For those who believe that people can choose not to be kept alive, but that Terri Schiavo's feeding tubes should be re-inserted, the only remaining moral position I can see is that the patient alone can make this choice and it must be recorded in writing (in the form of a "living will", presumably). If not for the written requirement, there would always be disagreement. This is not a very attractive position, because not everyone would write such a document, and we cannot foresee all circumstances. I, for one, would be uncomfortable to commit either way in advance of an incapacitating accident. I would want my family to make the best decision they could based on medical advice and the probability that I would recover.

With those who believe that life is sacred, and that we may never choose to let it end, I can only disagree; I (sincerely) respect that belief, but it is one I do not share. Adherents to it would do well, in my opinion, to petition for legislation in their favour. It seems to me, though, that only a minority of the demonstrators against removal of the feeding tubes share this viewpoint. What, then, is the moral position of the majority of those demanding that Terri Schiavo be kept alive? I'm genuinely curious; I'd love comments.

3 comments:

Moebius Stripper said...

For those who believe that people can choose not to be kept alive, but that Terri Schiavo's feeding tubes should be re-inserted, the only remaining moral position I can see is that the patient alone can make this choice and it must be recorded in writing (in the form of a "living will", presumably).

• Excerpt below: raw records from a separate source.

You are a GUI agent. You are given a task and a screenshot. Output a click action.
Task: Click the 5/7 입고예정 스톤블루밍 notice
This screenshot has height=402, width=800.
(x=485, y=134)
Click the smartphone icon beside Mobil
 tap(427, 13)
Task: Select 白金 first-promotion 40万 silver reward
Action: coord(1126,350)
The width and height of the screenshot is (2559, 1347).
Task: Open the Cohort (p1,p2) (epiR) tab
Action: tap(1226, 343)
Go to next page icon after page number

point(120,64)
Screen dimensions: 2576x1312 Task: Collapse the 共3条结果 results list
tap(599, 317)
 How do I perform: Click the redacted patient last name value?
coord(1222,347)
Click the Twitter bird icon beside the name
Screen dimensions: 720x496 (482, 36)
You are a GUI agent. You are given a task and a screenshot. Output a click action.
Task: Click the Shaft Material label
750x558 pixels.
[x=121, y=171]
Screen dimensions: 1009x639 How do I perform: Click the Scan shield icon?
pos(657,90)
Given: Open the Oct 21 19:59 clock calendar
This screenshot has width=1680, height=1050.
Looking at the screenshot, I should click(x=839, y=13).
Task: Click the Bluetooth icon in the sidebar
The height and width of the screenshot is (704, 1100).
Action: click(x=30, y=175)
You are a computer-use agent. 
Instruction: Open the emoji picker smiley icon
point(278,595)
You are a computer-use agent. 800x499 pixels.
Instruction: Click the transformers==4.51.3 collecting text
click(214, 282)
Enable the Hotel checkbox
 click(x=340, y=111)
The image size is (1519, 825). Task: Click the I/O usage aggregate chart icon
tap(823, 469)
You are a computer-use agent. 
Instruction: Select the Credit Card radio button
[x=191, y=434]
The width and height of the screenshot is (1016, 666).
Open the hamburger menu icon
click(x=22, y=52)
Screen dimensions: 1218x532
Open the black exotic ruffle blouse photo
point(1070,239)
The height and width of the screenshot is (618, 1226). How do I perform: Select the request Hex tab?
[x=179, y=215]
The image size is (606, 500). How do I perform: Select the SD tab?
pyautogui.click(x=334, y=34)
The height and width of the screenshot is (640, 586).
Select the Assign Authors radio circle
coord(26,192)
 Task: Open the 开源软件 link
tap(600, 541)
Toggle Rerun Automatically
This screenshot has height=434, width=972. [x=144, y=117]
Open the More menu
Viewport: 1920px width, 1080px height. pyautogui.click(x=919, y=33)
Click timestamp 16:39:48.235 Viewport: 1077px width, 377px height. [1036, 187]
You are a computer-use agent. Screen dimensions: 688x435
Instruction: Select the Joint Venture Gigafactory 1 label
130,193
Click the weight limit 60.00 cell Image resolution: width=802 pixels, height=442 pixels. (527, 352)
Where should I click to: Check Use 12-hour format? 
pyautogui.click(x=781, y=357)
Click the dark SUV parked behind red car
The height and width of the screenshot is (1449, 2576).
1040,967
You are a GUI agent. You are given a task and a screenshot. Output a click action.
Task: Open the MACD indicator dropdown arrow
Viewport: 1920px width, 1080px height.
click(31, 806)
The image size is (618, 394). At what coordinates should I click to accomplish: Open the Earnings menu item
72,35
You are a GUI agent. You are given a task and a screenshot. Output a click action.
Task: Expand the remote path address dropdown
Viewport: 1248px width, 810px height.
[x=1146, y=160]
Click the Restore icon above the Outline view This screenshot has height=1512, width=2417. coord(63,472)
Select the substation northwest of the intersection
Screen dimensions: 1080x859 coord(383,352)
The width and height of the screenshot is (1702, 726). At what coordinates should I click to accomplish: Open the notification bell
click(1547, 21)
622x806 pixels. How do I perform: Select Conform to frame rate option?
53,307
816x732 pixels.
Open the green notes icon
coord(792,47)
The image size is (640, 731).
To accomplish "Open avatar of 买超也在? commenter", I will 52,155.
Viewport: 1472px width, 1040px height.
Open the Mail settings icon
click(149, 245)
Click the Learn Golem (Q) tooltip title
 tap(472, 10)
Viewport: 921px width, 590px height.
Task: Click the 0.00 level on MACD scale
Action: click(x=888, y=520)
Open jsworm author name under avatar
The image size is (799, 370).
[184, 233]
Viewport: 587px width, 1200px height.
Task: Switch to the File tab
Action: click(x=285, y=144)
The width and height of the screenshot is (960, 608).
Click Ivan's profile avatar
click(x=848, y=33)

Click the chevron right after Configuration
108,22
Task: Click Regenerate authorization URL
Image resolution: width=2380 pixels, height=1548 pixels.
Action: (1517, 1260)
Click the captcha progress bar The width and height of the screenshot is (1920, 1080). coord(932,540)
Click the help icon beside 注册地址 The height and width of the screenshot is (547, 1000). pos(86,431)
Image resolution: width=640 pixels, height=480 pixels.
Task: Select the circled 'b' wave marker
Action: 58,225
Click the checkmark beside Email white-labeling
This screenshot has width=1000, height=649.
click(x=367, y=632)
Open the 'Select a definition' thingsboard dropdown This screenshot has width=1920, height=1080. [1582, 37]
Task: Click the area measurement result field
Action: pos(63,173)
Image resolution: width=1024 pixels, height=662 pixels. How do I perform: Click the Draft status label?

Where do you get this? I personally think that people can choose not to be kept alive, but that her feeding tube should be reinserted. This isn't based on a belief that only a patient can make the decision to die (like you, I'd have trouble committing to something ahead of time) - it's based on a belief that no one should die by being starved to death over a two-week period. I think that the most disturbing aspect of this case is that it's basically taken for granted that shooting Terri Shiavo in the heart or giving her a lethal injection that would kill her in seconds is murder, but that starvation over a two-week period constitutes death with dignity.

Woodworm said...

I would want my family to make the best decision they could based on medical advice and the probability that I would recover.

The courts have established that it is probable that she would not have wanted to be kept alive; even if this is discounted, her husband wishes it, and if anyone has a moral right to decide, it is her spouse.

Your above two statements are very disturbing as they lead to things very very dangerous. We are living in times of Harold Shipman. I don't think civilization has reached a decisive stage where even terminal patients themselves can be given the power to decide if or not to pull the plug - leave alone a third person - however he/she be close to him/her. It is not everyday that Bush comes up with sosmething like this - but it definitely makes a lot of sense to "err on the side of life"

If that be the question - I shudder to think of the debataes that will follow. Can severely depressed men and women allowed to take their lives? What about penuriously bakrupt people? What about people in lunatic asylums? What about people imprisoned for life without a chance for parole? What about people who cannot afford to keep their loved ones on life support - though they may have a good probability of recovery in the long term?

And when you ask proponents for legislation to define that "life is sacred, and that we may never choose to let it end" - I shudder to think of the consequences. Do you think law can ever be complete ? Do we need to define everyday activities in black and white laws? We will enter a Godel's world where there will always crop cases which cannot and should not be for the courts to decide.

Life is something we havent cracked - and we cannot ever make a decision for anybody. I am a leftist liberal, but I cannot bear to bring myself to defend for everything branded as "liberal" - just for the heck of it. I believe in the sanctity of life - and I hold that above any judiciary.

Nitish said...

Thanks for the responses; I've replied to them in a new post.